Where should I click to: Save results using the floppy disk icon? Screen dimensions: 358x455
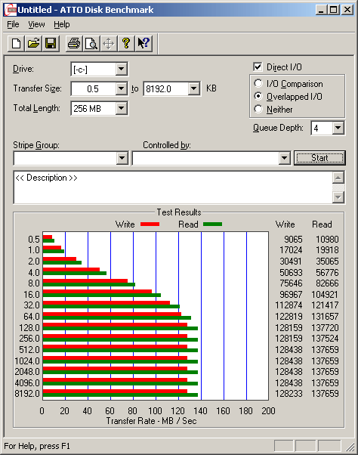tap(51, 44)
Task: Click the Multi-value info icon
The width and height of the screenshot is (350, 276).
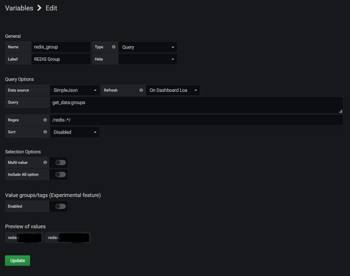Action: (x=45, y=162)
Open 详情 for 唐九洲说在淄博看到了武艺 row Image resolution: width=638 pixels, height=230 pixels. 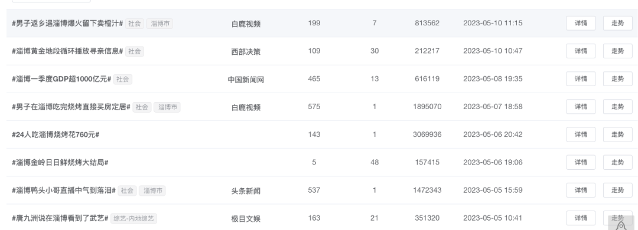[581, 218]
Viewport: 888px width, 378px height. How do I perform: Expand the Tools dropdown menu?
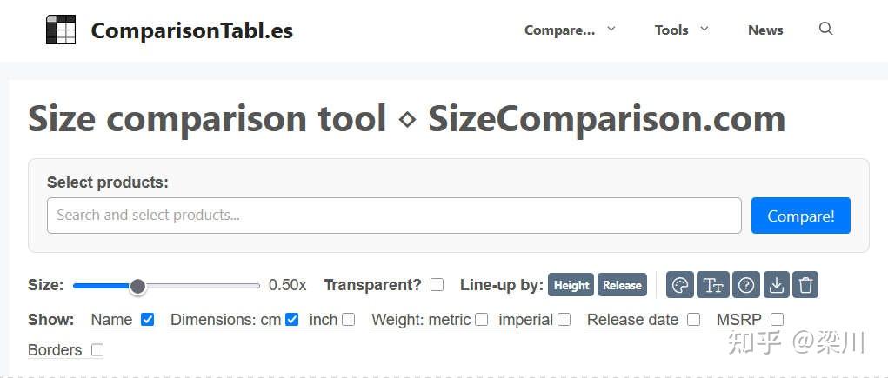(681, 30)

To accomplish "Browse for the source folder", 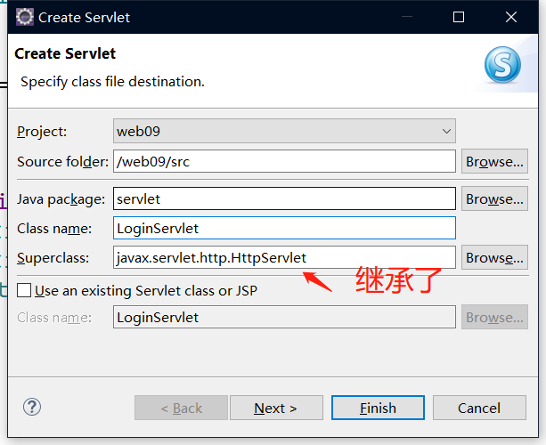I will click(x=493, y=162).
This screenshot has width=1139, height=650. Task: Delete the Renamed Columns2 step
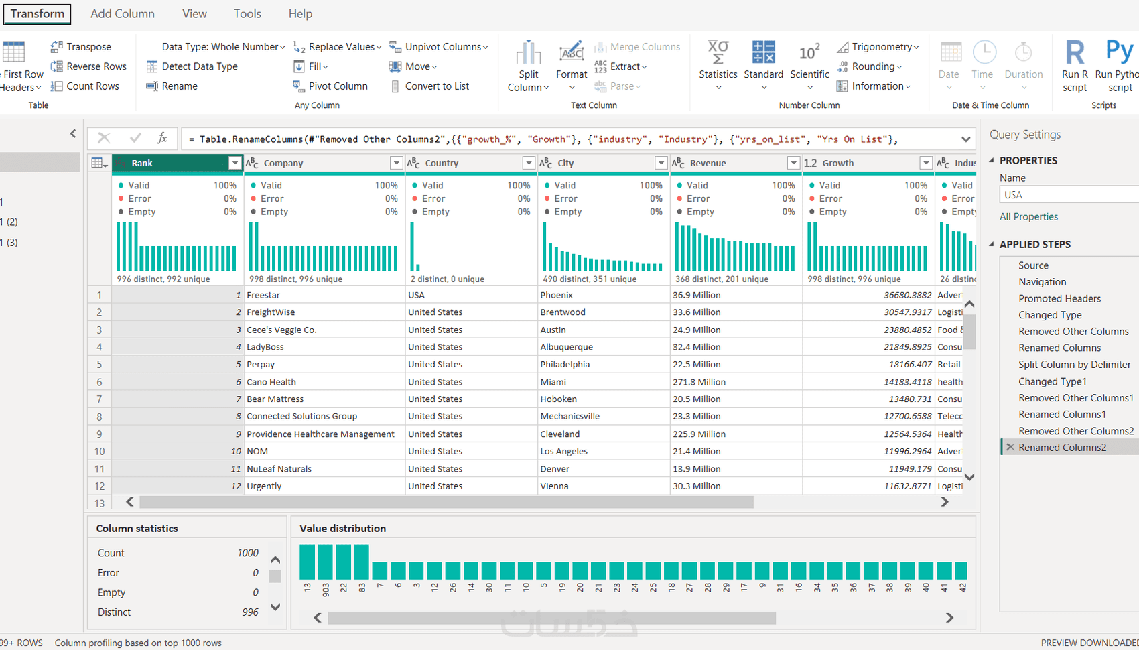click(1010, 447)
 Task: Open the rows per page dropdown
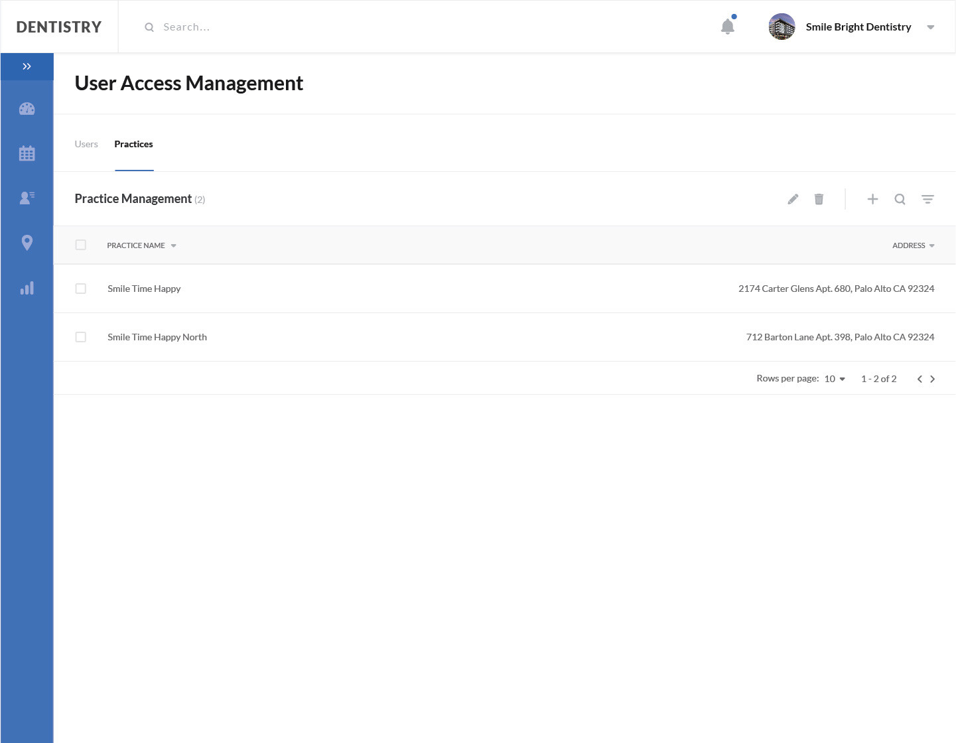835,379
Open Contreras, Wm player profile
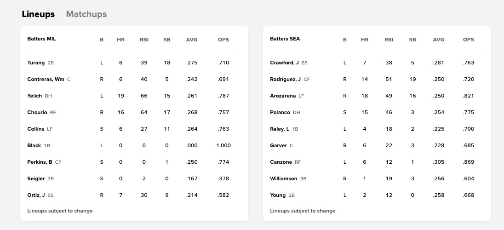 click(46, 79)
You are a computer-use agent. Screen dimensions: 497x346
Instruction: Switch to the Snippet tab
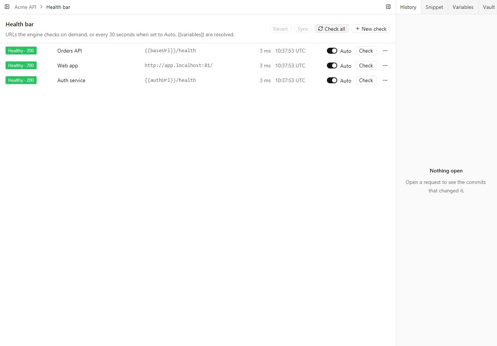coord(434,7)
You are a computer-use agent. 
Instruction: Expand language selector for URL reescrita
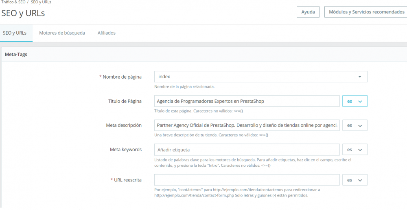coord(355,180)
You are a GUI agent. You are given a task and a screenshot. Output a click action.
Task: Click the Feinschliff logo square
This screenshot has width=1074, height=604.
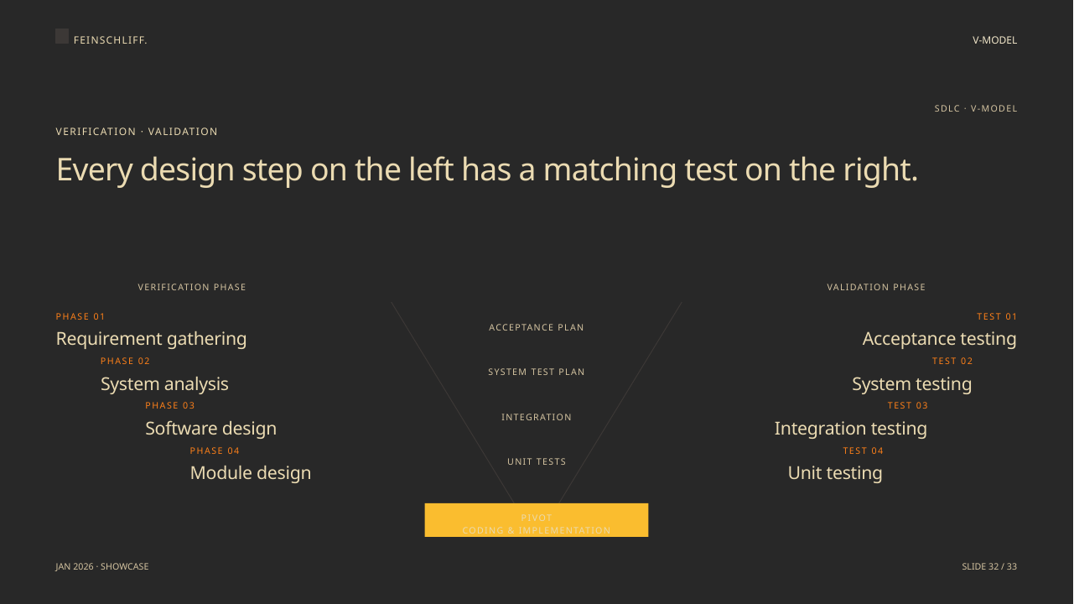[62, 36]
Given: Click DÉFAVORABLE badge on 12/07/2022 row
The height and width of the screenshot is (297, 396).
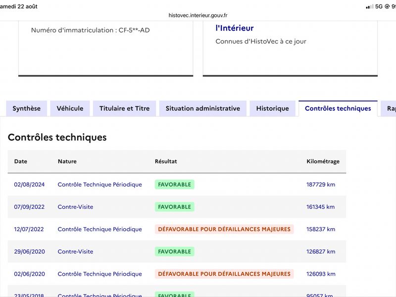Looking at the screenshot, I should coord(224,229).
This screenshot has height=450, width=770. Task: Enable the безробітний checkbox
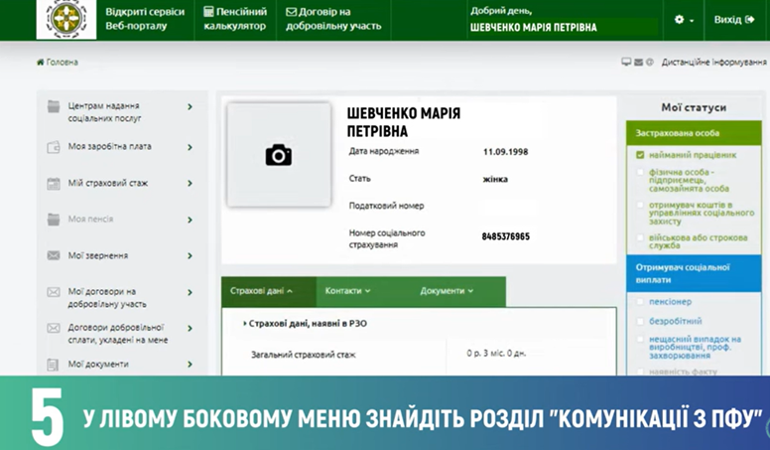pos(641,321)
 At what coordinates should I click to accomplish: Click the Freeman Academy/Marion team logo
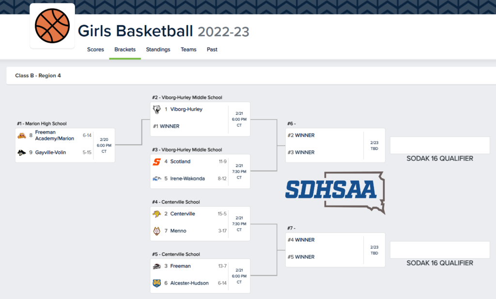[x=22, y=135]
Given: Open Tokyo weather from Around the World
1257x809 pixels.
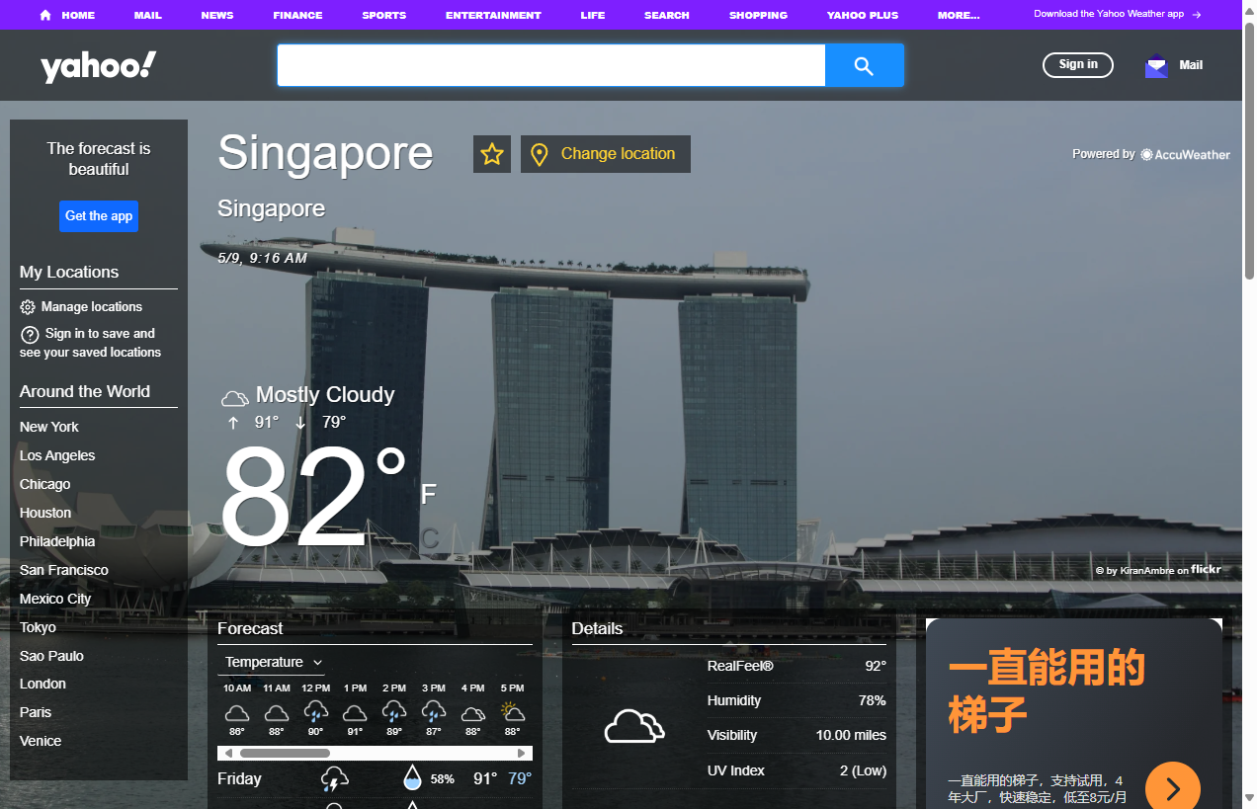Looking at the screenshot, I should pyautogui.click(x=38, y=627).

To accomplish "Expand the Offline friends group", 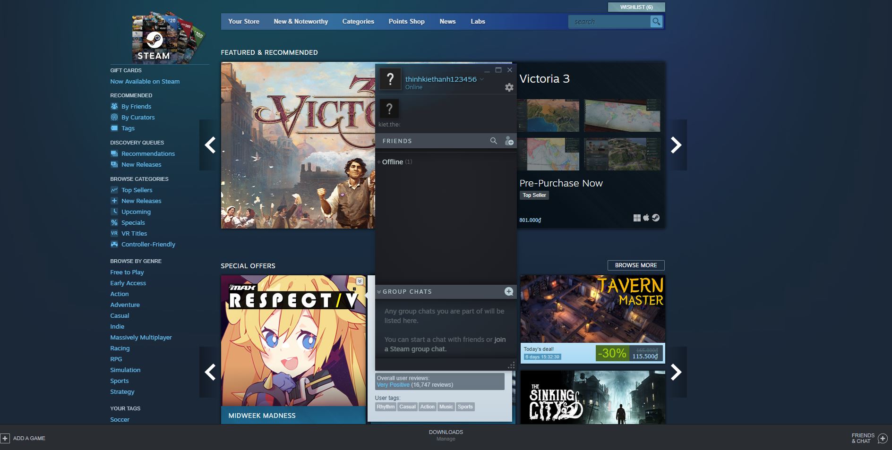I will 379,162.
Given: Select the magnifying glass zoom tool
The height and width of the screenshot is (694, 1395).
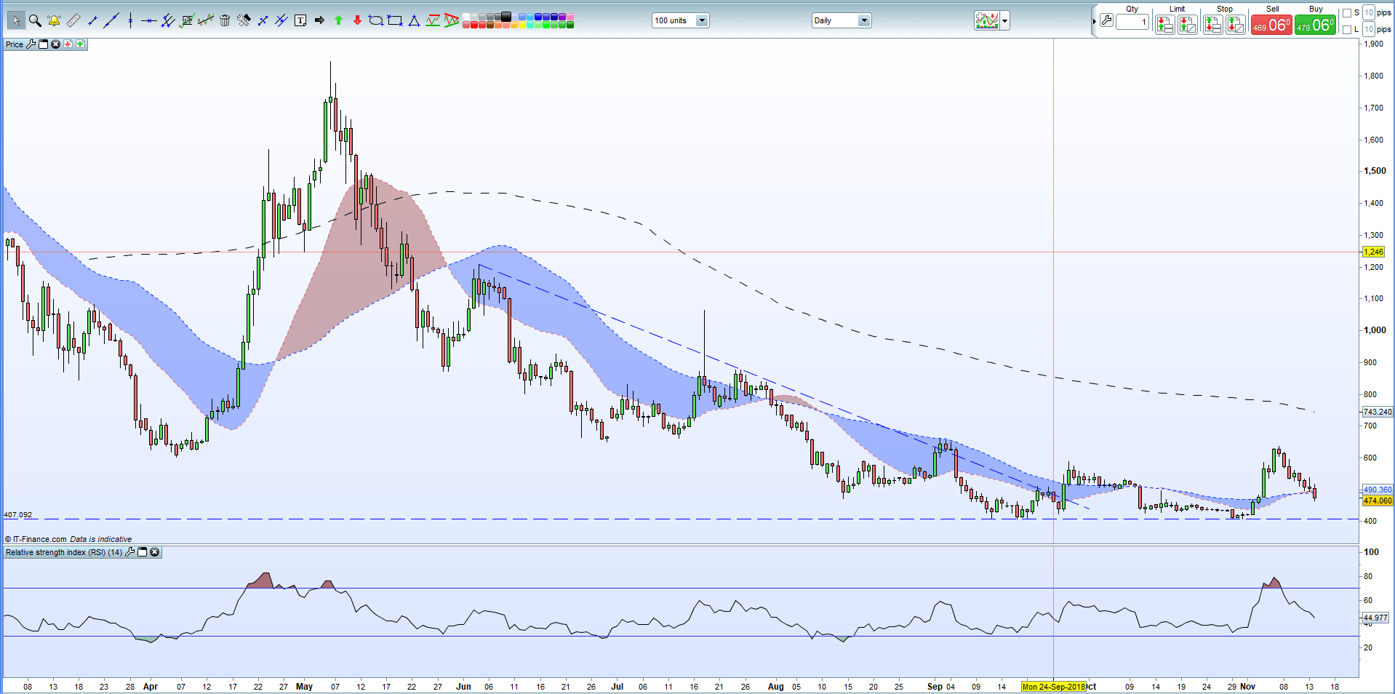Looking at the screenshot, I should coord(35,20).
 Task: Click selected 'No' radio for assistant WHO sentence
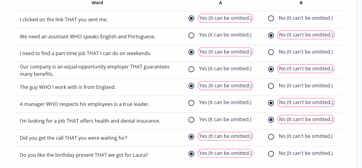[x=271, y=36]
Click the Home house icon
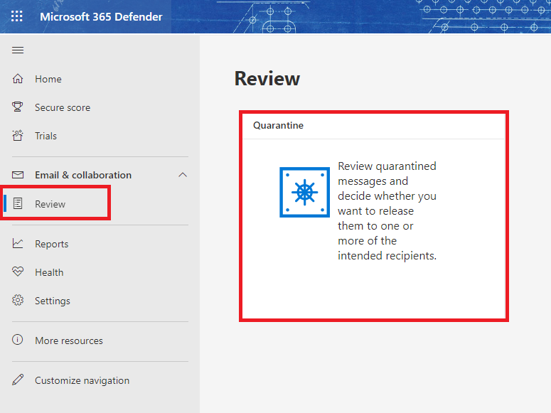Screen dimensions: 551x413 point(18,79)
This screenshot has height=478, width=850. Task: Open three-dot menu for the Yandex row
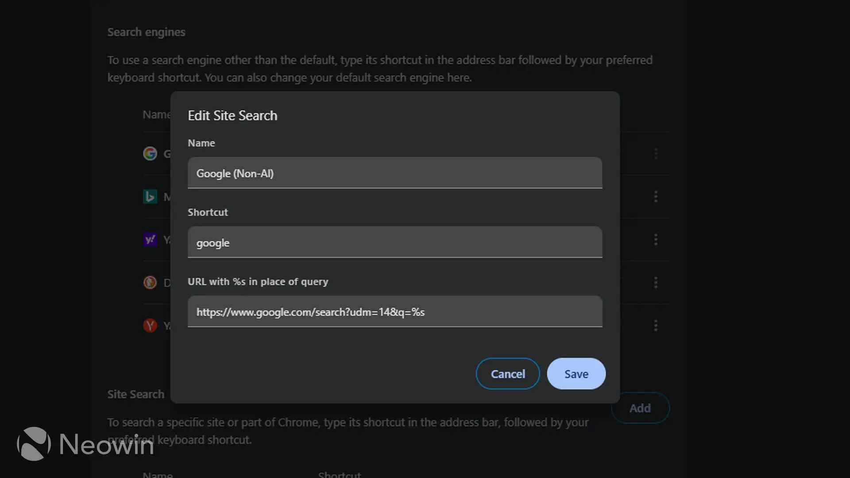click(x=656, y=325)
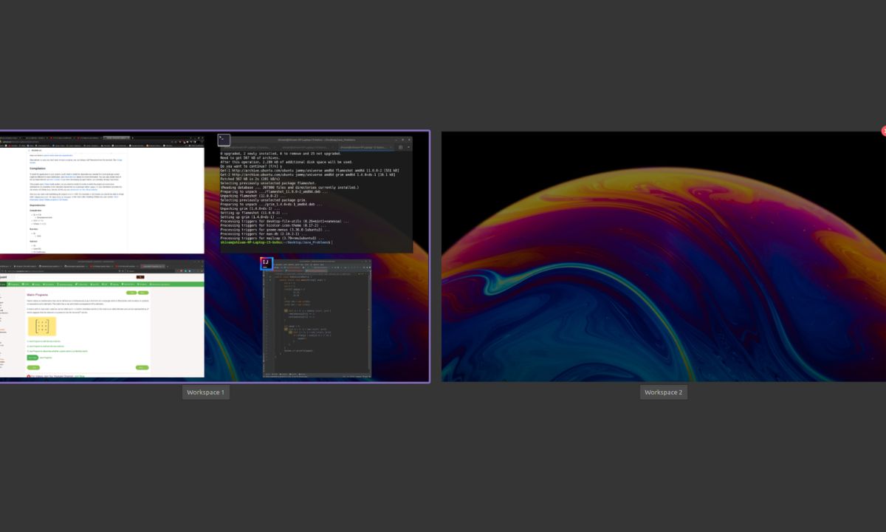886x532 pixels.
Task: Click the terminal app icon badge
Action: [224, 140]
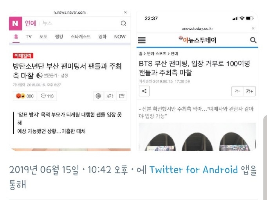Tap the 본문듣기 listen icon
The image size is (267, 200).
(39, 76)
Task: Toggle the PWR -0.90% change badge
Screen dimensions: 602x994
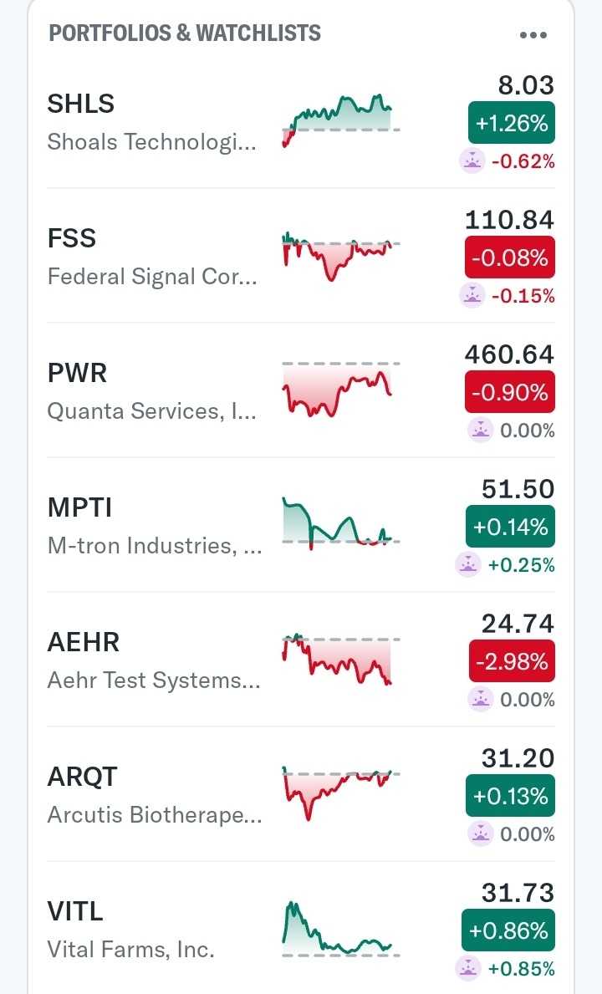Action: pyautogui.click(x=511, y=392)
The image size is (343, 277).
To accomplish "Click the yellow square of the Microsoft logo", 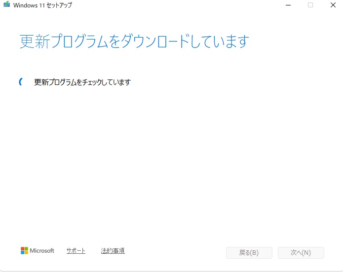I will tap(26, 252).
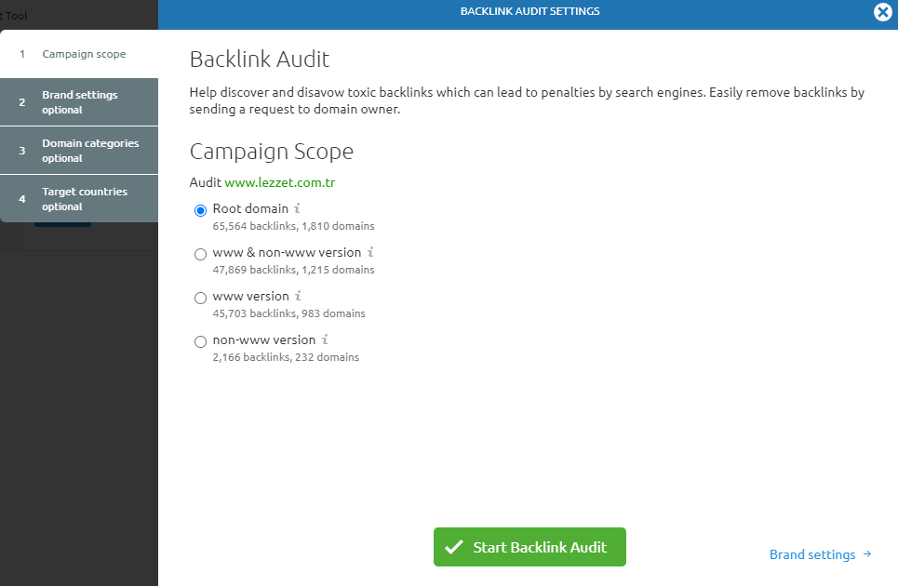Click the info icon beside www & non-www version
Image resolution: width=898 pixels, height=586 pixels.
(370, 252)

---------------

Problem details -> Among the entries above, how many lines hold the string "agent"? Respond with nothing but the number.

Result -> 3